Trecho citado:
——
Apesar da referência sobre os mecanismos repressores para o controle e domínio dos escravizados, a existência de dois cativeiros no Piauí, o privado e o público, levaram a autora a apontar que os trabalhadores das fazendas públicas gozavam de maiores privilégios e regalias que nas fazendas privadas.

Nas propriedades privadas a violência, principal mecanismo de atuação do sistema escravocrata, se apresentava mais frequente, pois o senhor se mantinha presente e atento aos movimentos de seus trabalhadores. O comportamento violento dos proprietários contrasta com o vivenciado pelos escravizados públicos. (LIMA, SOARES, 2011).

Nesse meandro para Tânya Brandão (1995), o Piauí firmou-se como zona produtora de gado durante a estrutura econômica colonial, constituindo, assim, duas frentes econômicas. A primeira tinha como função ajudar os setores agrário exportador de outras regiões coloniais, fornecendo carne para consumo, a força matriz dos cavalos e bois para mover os engenhos e assegurar os transportes nas duas regiões; a segunda se relacionava à necessidade e capacidade de suprir a colônia com produtos comerciais junto à metrópole.

No entanto, a importância da economia piauiense para o sistema colonial não incidia num grande apoio para balança comercial, mas na articulação que mantinha com os demais setores produtivos da colônia.

Tomando o modelo escravista em vigor no século XVIII, outra perspectiva da sociedade Piauiense colonial era o uso da violência traço também observado por Tânya Brandão, pois segundo a mesma:

De acordo com as fontes históricas, durante os séculos XVII e XVIII, distinguiu-se a sociedade por seu aspecto violento. É evidente que a agressividade da população resultou do processo colonizador. Na primeira fase, quando se iniciou o povoamento da região, foi exigido dos conquistadores, não apenas espírito aventureiro, mas a coragem e a audácia suficientes para dominar a natureza hostil, afugentar o índio bravio, relutante e acostumar a gadaria aos novos pastos. A própria luta pela sobrevivência e garantia de terra conquistada teve caráter violento (BRANDÂO,1999:89)
——
Material fornecido:

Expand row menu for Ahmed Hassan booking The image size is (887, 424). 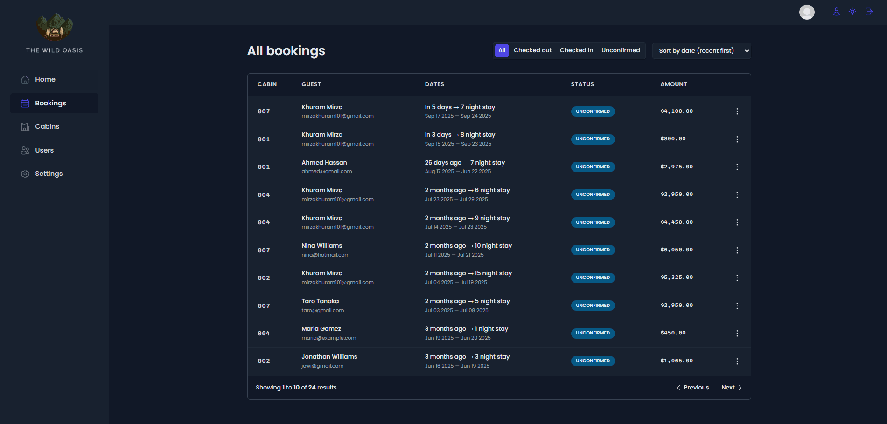point(737,167)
——
O problema:
Para cada afirmação abaixo, diga se ela bate com o trecho sobre a escravidão no Piauí, respondendo sim ou não e copiando as palavras do trecho que decidem a questão.
(a) Nas fazendas públicas, os escravizados tinham mais privilégios do que nas fazendas privadas.
(b) A importância da economia piauiense para o sistema colonial estava num grande apoio à balança comercial.
(c) Segundo Tânya Brandão, o Piauí se firmou como zona produtora de gado.

Resposta correta:
(a) Sim: "os trabalhadores das fazendas públicas gozavam de maiores privilégios e regalias que nas fazendas privadas"
(b) Não: "a importância da economia piauiense para o sistema colonial não incidia num grande apoio para balança comercial, mas na articulação que mantinha com os demais setores produtivos da colônia"
(c) Sim: "o Piauí firmou-se como zona produtora de gado durante a estrutura econômica colonial"